[Start of section]

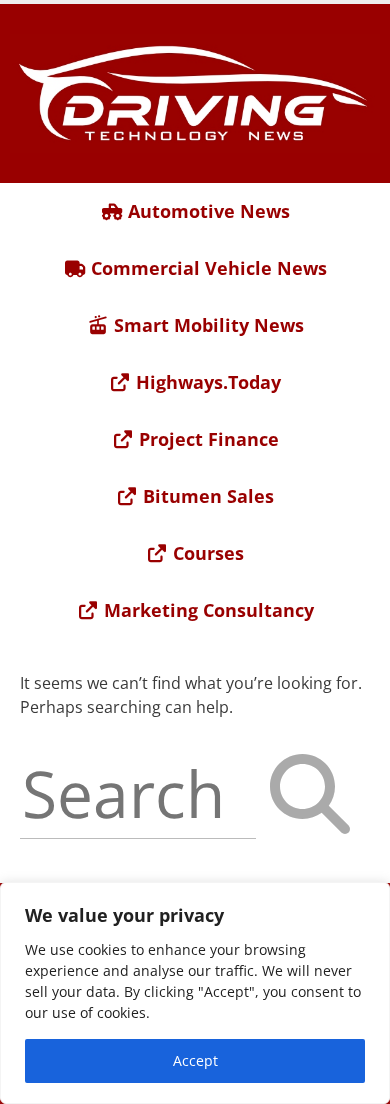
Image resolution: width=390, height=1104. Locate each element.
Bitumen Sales (206, 496)
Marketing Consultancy (206, 610)
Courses (206, 553)
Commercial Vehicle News (206, 268)
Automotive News (206, 211)
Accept (195, 1060)
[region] (195, 993)
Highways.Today (206, 382)
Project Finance (206, 439)
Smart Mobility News (206, 325)
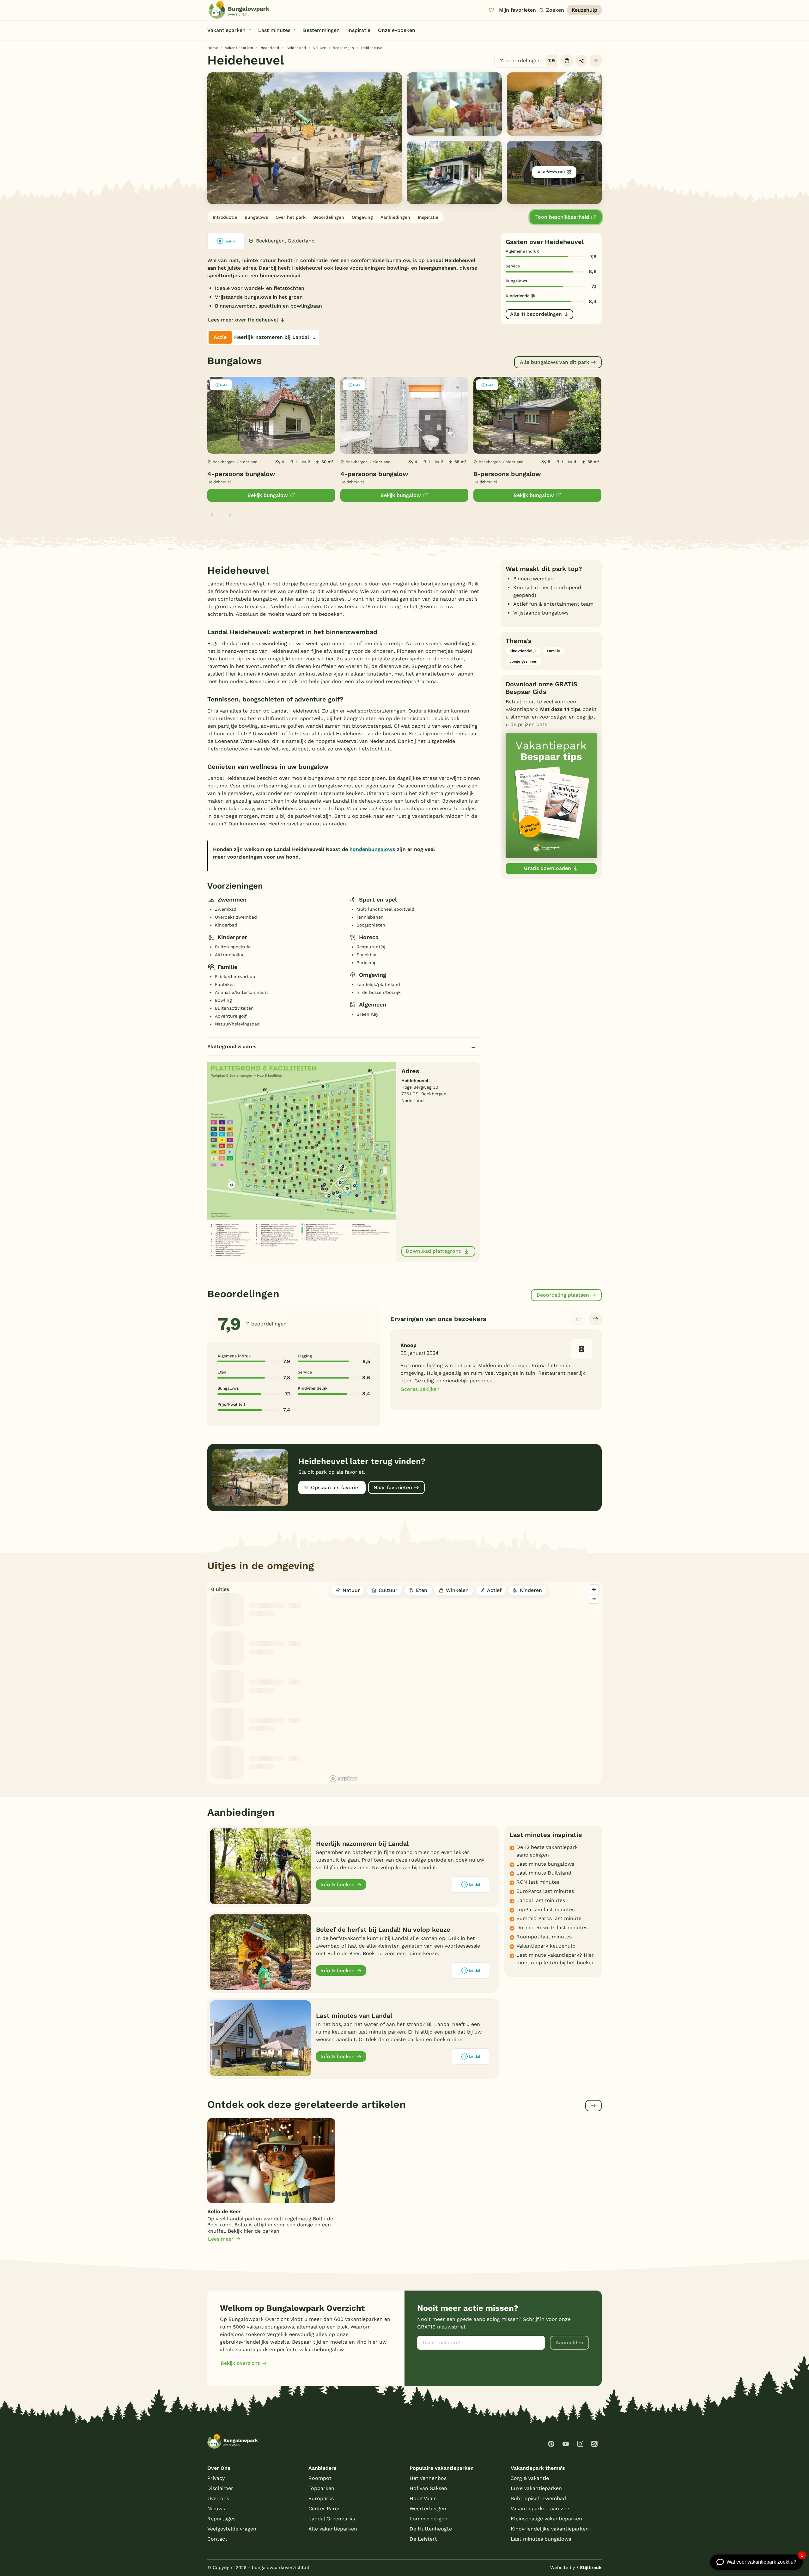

[End of section]

## HOW TO COMPLETE THIS TASK:
Pull each line containing "News" from the records.

## TASK OUTPUT:
Commercial Vehicle News (206, 268)
Automotive News (206, 211)
Smart Mobility News (206, 325)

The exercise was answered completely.